Information: Märchen werden in der Analytischen Psychologie (> Analytische Psychologie) als symbolische Darstellungen psychischer Prozesse verstanden. Die einzelnen Symbole (> Symbol) können über ihre persönliche Bedeutung hinaus, die sie für die einzelne Person haben, als bildhafter Ausdruck für die archetypische > Konstellation (> Archetyp) aufgefasst werden. H. Dieckmann stellt fest, (vgl. Dieckmann, 1978) dass sich in diesen Märchen die zentralen frühen Konflikte (> Konflikt) und Komplexe (> Komplex) des Patienten ausdrücken. Oft können sie in Verbindung mit Träumen (> Traum) wieder erinnert werden und häufig finden sich grundlegende Parallelen zu Persönlichkeitsstruktur und Symptomatik des Patienten, wie auch Übereinstimmungen in Hinblick auf die > Neurose auslösende Situation und die psychogenetischen (> Psychogenese) und psychodynamischen (> Psychodynamik) Gegebenheiten des Patienten. Die Arbeit am Faszinationsmärchen und damit an symbolischen Prozessen kann in der therapeutischen Arbeit zu einem > Übergangsobjekt werden. Die Arbeit daran wird dann zum Symbol für die Beziehung zum Therapeuten. (> Beziehung, therapeutische > Beziehungsquaternio) Die Märchenbilder kann man gedanklich mitnehmen, über mehrere Stunden immer wieder einbeziehen. Häufig wird in analytischen Psychotherapien angeregt, diese Faszinationsmärchen durch > Malen, Zeichnen oder Plastiken (> Tonfeld, Arbeit am) bildhaft zu gestaltet. Von manchem Patient wird bereits in der Kindheit gestaltetes Material (Bilder, Aufzeichnungen über Puppenspiele oder Theaterstücke) in die Therapiestunden mitgebracht. Wenn im Laufe eines Therapieprozesses Märchen "gewechselt" werden, werden häufig Märchen mit gleicher oder ähnlicher Symbolik gewählt.
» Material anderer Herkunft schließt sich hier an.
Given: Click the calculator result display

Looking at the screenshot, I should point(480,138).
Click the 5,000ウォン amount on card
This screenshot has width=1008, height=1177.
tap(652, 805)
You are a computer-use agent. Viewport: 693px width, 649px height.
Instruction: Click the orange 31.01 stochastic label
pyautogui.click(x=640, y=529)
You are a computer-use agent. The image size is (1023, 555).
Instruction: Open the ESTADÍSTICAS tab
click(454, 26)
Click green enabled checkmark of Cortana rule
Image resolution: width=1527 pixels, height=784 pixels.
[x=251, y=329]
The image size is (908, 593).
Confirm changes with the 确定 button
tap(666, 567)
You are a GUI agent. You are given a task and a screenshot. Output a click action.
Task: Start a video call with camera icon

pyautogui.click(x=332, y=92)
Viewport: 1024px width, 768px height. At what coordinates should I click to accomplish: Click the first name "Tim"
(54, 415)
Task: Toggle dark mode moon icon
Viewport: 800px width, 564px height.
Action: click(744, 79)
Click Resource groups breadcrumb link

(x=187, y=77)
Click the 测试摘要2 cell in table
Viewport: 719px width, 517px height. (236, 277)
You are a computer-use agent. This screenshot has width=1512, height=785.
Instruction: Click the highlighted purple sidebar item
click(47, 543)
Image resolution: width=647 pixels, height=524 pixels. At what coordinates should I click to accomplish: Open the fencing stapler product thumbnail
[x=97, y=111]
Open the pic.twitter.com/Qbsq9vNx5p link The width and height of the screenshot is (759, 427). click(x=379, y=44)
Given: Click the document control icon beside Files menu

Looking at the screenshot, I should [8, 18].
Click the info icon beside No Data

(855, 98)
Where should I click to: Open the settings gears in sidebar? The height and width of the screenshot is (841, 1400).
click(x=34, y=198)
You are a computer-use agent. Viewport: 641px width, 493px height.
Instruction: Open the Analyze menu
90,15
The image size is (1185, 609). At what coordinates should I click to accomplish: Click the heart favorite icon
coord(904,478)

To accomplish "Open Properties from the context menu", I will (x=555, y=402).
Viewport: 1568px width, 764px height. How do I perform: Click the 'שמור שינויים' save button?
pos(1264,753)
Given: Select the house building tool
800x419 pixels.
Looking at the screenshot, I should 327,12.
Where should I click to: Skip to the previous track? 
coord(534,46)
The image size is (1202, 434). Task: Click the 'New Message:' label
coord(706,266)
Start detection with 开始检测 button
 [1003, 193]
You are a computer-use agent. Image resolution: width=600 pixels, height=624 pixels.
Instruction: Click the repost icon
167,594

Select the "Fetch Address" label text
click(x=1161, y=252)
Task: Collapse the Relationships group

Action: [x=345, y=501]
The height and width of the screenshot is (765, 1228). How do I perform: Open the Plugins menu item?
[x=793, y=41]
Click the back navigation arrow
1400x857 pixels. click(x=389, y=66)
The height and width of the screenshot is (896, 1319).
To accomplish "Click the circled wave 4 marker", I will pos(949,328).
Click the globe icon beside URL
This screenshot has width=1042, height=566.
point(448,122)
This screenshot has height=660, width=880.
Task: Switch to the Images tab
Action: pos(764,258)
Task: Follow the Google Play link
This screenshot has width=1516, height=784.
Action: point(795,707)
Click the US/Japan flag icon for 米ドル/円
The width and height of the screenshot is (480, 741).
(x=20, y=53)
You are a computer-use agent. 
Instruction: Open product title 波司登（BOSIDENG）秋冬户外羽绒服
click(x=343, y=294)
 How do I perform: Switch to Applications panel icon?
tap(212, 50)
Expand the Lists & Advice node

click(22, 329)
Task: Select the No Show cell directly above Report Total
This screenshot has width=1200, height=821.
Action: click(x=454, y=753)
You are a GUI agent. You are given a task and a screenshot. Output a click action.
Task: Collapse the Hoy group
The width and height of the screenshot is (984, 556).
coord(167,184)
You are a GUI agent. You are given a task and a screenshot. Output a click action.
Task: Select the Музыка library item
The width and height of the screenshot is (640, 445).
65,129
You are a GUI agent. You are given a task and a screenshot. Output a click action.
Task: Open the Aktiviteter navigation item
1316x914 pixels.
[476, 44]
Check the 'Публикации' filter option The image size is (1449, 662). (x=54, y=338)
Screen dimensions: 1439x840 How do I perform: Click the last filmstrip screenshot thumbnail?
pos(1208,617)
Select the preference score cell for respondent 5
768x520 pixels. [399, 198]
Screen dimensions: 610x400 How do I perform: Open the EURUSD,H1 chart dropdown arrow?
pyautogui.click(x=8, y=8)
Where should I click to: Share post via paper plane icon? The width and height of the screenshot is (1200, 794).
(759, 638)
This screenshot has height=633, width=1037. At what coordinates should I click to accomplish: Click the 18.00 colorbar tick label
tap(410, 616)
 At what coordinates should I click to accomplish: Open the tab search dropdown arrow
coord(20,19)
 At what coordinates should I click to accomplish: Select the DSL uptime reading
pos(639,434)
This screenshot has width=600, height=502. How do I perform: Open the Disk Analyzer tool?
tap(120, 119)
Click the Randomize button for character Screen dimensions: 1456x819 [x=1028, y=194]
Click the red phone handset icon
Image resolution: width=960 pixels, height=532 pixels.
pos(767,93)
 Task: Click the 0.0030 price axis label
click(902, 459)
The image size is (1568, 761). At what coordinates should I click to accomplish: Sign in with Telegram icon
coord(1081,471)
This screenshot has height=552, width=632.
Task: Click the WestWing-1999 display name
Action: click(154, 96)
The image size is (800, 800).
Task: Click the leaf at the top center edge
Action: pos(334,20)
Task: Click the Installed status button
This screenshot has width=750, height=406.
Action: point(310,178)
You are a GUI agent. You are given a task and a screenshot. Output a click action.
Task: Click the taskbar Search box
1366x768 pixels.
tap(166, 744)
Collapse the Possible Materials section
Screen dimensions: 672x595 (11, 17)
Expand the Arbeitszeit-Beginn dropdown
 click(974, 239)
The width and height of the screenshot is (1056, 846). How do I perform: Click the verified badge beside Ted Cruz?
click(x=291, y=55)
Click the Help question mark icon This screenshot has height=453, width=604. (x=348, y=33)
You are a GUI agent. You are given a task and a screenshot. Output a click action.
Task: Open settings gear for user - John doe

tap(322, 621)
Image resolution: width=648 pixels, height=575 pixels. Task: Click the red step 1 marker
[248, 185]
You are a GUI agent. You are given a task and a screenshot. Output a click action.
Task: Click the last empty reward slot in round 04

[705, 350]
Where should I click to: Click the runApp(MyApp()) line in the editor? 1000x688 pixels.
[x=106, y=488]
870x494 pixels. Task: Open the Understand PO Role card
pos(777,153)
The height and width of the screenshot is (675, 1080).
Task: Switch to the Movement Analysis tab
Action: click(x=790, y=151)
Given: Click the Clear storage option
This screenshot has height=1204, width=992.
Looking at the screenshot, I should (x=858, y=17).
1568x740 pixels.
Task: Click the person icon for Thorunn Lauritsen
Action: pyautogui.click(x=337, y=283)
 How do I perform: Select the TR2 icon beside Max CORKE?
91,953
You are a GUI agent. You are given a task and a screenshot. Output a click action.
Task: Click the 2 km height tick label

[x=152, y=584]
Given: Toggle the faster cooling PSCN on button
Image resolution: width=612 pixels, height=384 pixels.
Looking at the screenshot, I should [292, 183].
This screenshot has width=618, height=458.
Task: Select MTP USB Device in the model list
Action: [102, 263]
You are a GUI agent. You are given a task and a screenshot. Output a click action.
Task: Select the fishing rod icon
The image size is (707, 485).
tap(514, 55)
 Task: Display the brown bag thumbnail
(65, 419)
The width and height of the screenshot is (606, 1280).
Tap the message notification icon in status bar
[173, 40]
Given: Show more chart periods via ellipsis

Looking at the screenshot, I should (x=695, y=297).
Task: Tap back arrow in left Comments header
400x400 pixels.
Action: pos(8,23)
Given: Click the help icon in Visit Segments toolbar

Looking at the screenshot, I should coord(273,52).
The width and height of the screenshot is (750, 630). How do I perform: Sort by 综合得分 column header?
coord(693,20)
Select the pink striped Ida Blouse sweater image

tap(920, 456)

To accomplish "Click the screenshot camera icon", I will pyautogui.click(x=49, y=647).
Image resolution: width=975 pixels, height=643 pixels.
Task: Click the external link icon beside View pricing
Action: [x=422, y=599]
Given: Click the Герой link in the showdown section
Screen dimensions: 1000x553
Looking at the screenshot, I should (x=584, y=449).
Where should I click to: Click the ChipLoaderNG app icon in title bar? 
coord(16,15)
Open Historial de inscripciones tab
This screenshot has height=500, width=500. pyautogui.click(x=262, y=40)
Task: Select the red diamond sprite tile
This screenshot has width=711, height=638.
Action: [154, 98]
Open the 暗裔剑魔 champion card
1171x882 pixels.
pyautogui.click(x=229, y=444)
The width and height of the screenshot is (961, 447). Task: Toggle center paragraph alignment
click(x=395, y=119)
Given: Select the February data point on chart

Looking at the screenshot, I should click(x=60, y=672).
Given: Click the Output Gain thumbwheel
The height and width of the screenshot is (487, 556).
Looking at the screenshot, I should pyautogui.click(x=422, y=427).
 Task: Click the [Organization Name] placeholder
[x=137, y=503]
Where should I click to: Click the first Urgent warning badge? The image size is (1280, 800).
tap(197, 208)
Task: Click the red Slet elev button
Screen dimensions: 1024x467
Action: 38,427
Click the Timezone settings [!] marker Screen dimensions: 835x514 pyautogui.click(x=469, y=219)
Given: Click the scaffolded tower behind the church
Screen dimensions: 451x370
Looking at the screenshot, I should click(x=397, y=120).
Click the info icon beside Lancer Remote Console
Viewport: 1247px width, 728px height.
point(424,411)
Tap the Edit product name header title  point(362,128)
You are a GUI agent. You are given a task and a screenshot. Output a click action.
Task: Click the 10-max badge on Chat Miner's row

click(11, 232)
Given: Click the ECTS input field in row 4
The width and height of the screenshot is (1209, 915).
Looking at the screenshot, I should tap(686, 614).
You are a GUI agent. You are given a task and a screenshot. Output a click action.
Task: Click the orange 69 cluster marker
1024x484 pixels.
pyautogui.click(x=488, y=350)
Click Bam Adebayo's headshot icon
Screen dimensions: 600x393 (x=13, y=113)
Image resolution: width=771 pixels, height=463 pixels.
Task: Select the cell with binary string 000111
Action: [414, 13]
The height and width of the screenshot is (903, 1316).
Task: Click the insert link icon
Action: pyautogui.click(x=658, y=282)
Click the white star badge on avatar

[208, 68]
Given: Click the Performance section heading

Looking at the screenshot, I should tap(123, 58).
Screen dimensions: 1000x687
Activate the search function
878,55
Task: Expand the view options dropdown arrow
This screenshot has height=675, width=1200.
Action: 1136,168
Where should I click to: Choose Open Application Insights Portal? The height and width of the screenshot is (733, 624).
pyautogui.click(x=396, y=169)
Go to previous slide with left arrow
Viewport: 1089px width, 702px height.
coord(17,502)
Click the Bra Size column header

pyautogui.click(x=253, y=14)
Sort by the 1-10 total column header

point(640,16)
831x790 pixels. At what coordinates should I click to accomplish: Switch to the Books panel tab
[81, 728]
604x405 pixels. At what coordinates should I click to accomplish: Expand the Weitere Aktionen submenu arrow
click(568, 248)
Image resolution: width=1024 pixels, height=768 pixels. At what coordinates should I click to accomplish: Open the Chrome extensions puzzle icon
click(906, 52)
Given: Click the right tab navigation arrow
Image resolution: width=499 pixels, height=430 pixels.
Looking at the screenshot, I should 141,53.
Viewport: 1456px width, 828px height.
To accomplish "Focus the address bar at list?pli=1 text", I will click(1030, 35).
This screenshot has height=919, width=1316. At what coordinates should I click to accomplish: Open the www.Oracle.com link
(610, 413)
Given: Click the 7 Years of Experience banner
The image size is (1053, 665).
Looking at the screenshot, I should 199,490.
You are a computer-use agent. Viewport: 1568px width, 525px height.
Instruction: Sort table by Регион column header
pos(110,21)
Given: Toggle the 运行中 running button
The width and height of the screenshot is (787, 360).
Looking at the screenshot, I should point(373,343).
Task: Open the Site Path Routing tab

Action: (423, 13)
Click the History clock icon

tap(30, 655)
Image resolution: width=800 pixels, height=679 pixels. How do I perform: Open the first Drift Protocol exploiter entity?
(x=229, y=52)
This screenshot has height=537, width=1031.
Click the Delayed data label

Therapeutisch wichtig ist die Ablösung des Ich-Komplexes (> Ich-Komplex) von der Identifikationsfigur (> Identifikation) und das Verständnis aller Figuren und Motive auf der > Subjektstufe als > Personifikation eigener unbewusster Komplexe. Dieckmann hält Märchen besonders dafür geeignet, das eigene Psychische in großen symbolischen Bildern widerzuspiegeln. Da Märchen die frühen Stufen unseres > Bewusstseins (> Bewusstseinsentwicklung) das magische und mythische Bewusstsein, ansprechen, sind sie besonders dafür geeignet, die in diesen Schichten enthaltenen libidinösen Energien (> Libido) zu verbildlichen und füllen damit den Archetyp per se mit einer spezifischen > Imago auf, die in der Lage ist, den trieb- und instinkhaften Energien (> Instinkt) eine symbolische Richtung und Sinnhaftigkeit zu geben.

Literatur: Dieckmann, H. (1978): Gelebte Märchen; Kast, V. (1988): Familienkonflikte im Märchen.